The expected output is every line of the data exactly as shown, minus the images.

-- Opening Marker --

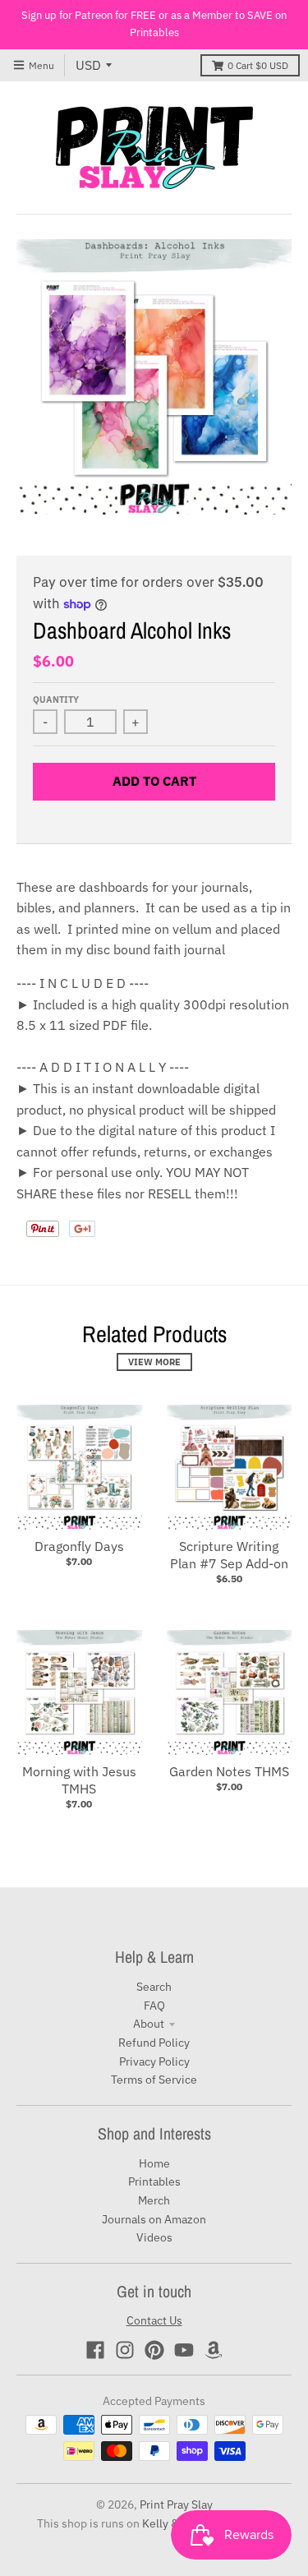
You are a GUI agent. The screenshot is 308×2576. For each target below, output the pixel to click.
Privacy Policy (154, 2061)
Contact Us (154, 2320)
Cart (258, 65)
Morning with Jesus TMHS (79, 1780)
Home (154, 2163)
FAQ (154, 2005)
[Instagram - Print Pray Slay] (125, 2350)
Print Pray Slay (176, 2504)
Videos (154, 2237)
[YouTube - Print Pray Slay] (184, 2350)
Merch (154, 2200)
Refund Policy (154, 2042)
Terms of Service (154, 2079)
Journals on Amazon (154, 2219)
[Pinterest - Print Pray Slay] (154, 2350)
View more (154, 1362)
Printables (154, 2181)
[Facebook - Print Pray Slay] (95, 2350)
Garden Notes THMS (229, 1771)
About (148, 2023)
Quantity (56, 699)
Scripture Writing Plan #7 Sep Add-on (229, 1555)
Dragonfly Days (79, 1546)
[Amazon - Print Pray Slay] (213, 2350)
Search (154, 1986)
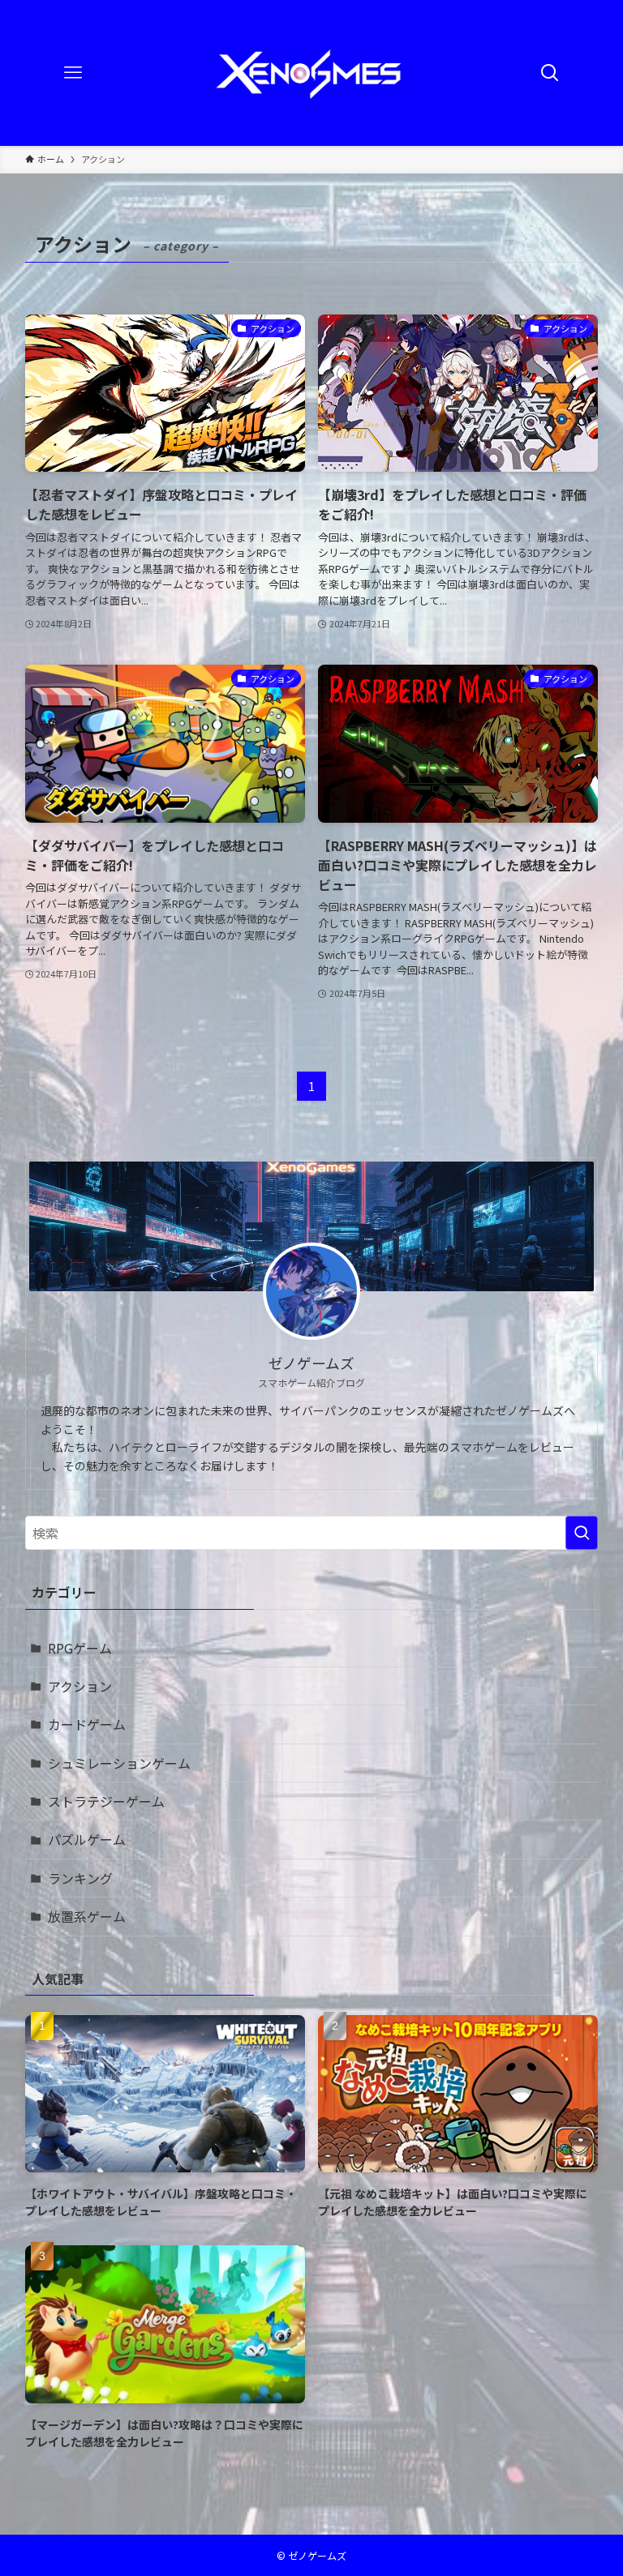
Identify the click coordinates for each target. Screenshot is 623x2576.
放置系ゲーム (87, 1916)
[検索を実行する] (581, 1533)
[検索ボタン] (550, 73)
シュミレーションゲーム (119, 1763)
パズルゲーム (87, 1839)
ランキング (80, 1878)
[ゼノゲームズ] (311, 73)
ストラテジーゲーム (106, 1801)
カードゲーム (87, 1724)
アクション (80, 1686)
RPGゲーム (80, 1648)
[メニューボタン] (73, 73)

-- Closing Marker --

▸ **YOUR SOLUTION**
You are a GUI agent. The screenshot is 308×2576. For each target below, output the pixel to click.
Privacy Policy (154, 2061)
Contact Us (154, 2320)
Cart (258, 65)
Morning with Jesus TMHS (79, 1780)
Home (154, 2163)
FAQ (154, 2005)
[Instagram - Print Pray Slay] (125, 2350)
Print Pray Slay (176, 2504)
Videos (154, 2237)
[YouTube - Print Pray Slay] (184, 2350)
Merch (154, 2200)
Refund Policy (154, 2042)
Terms of Service (154, 2079)
Journals on Amazon (154, 2219)
[Pinterest - Print Pray Slay] (154, 2350)
View more (154, 1362)
Printables (154, 2181)
[Facebook - Print Pray Slay] (95, 2350)
Garden Notes THMS (229, 1771)
About (148, 2023)
Quantity (56, 699)
Scripture Writing Plan #7 Sep Add-on (229, 1555)
Dragonfly Days (79, 1546)
[Amazon - Print Pray Slay] (213, 2350)
Search (154, 1986)
Identify the click coordinates for each target. Screenshot is 623x2576.
放置系ゲーム (87, 1916)
[検索を実行する] (581, 1533)
[検索ボタン] (550, 73)
シュミレーションゲーム (119, 1763)
パズルゲーム (87, 1839)
ランキング (80, 1878)
[ゼノゲームズ] (311, 73)
ストラテジーゲーム (106, 1801)
カードゲーム (87, 1724)
アクション (80, 1686)
RPGゲーム (80, 1648)
[メニューボタン] (73, 73)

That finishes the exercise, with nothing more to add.